An 80-Year-Old Woman With Vaginal Prolapse

Author Affiliations

Clinical Crossroads Section Editor: Margaret A. Winker, MD, Deputy Editor.


Author Affiliation: Dr Cundiff is a Professor of Gynecology and Obstetrics at Johns Hopkins School of Medicine and serves as the Chair of the Department of Obstetrics and Gynecology at Johns Hopkins Bayview Medical Center, Baltimore, Md.

JAMA. 2005;293(16):2018-2027. doi:10.1001/jama.293.16.2018

DR SHIP: Mrs H is an 80-year-old woman with Medicare insurance who recently began feeling tissue coming out of her vagina.

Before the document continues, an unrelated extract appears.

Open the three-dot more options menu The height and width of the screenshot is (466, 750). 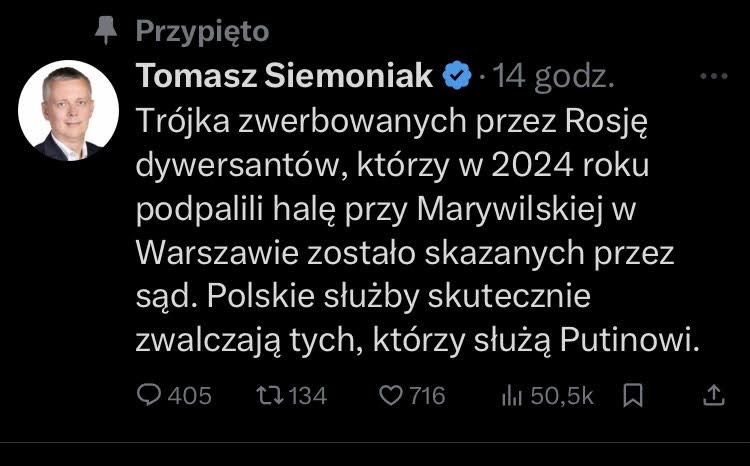point(715,76)
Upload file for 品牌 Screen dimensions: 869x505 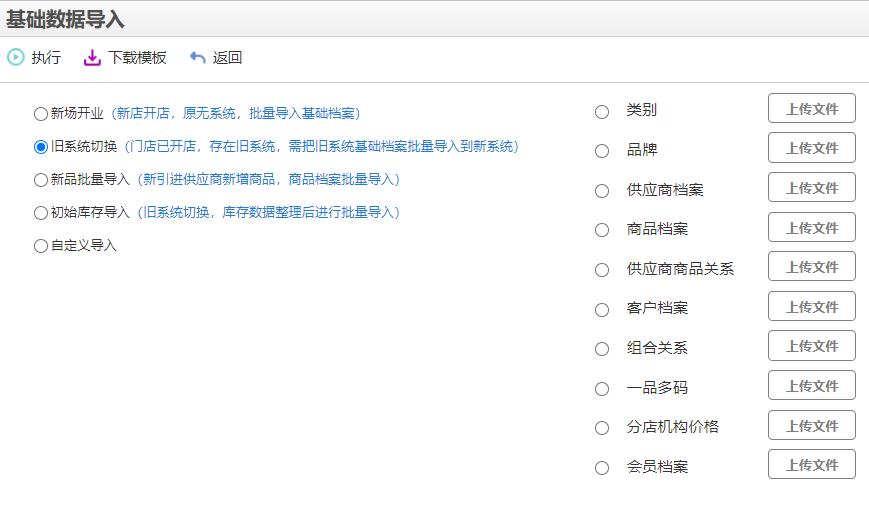pyautogui.click(x=812, y=147)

She called to make an appointment to see her longtime gynecologist.

She feels generally well and lives with her husband of more than 50 years. She has systolic hypertension and osteoporosis. Decades ago, Mrs H had 4 vaginal deliveries of healthy, term infants. She has had regular Papanicolaou smear screening, but her most recent smear showed atypical cells of undetermined significance. It was her first abnormal smear. She denies vaginal bleeding or urinary incontinence; she does experience some urinary urgency. Her bowels are regular. She is sexually active, without dyspareunia or other problems.